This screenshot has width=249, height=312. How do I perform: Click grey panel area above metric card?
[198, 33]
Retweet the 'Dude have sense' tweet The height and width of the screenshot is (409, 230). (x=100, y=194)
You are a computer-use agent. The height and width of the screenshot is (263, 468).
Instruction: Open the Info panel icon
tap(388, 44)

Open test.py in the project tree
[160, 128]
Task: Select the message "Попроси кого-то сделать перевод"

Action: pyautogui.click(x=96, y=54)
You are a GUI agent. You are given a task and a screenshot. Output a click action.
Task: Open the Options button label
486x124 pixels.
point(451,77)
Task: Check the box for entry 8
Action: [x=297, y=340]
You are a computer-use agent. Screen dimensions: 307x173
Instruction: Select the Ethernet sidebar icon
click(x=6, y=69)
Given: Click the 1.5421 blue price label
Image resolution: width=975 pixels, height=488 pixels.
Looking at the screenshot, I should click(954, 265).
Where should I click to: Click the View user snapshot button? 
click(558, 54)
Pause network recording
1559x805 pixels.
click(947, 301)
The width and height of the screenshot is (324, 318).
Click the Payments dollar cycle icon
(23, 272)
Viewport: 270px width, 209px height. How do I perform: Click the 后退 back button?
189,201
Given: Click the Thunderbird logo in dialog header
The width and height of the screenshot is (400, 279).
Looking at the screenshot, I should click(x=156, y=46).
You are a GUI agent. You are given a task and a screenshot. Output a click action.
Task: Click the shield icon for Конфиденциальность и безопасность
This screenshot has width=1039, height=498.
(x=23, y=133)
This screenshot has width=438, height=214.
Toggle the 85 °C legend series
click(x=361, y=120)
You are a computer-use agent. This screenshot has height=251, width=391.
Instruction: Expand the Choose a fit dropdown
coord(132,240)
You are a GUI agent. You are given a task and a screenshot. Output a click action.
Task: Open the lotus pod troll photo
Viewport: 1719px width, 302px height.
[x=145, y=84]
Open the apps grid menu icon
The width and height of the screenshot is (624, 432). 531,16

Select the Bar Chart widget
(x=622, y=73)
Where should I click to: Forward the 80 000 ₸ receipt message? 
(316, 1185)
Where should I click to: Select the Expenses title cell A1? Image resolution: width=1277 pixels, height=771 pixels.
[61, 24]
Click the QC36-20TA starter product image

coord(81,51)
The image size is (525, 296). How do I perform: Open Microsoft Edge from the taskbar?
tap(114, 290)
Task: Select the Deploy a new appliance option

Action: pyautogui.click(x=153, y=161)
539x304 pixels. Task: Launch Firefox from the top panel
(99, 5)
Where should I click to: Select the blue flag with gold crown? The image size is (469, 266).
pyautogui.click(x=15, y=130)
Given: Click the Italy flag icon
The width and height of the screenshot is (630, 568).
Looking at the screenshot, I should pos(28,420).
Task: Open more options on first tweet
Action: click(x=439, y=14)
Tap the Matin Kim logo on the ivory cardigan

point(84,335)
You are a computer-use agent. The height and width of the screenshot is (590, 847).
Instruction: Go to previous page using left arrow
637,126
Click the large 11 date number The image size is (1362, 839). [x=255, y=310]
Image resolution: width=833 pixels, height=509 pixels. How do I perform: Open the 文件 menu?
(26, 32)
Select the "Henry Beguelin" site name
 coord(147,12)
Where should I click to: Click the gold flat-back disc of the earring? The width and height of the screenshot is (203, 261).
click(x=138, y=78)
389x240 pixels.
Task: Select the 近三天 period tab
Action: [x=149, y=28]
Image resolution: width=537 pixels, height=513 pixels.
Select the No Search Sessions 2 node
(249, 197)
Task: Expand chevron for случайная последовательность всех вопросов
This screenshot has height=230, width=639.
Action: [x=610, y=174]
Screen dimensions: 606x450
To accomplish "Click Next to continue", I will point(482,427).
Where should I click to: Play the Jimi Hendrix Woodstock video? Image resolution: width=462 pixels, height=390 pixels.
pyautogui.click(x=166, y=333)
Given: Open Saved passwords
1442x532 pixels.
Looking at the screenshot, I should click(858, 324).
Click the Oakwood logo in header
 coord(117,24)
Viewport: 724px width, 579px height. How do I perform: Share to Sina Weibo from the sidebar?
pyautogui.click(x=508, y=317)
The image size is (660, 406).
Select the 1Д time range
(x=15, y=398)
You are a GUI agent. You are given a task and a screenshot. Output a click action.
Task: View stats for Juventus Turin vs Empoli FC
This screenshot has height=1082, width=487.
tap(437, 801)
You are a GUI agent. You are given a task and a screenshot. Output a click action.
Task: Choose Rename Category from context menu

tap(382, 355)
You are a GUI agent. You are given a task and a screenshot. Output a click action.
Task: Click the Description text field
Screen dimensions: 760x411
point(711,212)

**Your objective**
Check every line above for the string "computer" and copy those that have it.

**Answer**
You are a computer-use agent. The height and width of the screenshot is (263, 468).
You are a computer-use agent. Screen dimensions: 307x173
You are a computer-use agent. This screenshot has height=251, width=391.
You are a computer-use agent. The height and width of the screenshot is (590, 847).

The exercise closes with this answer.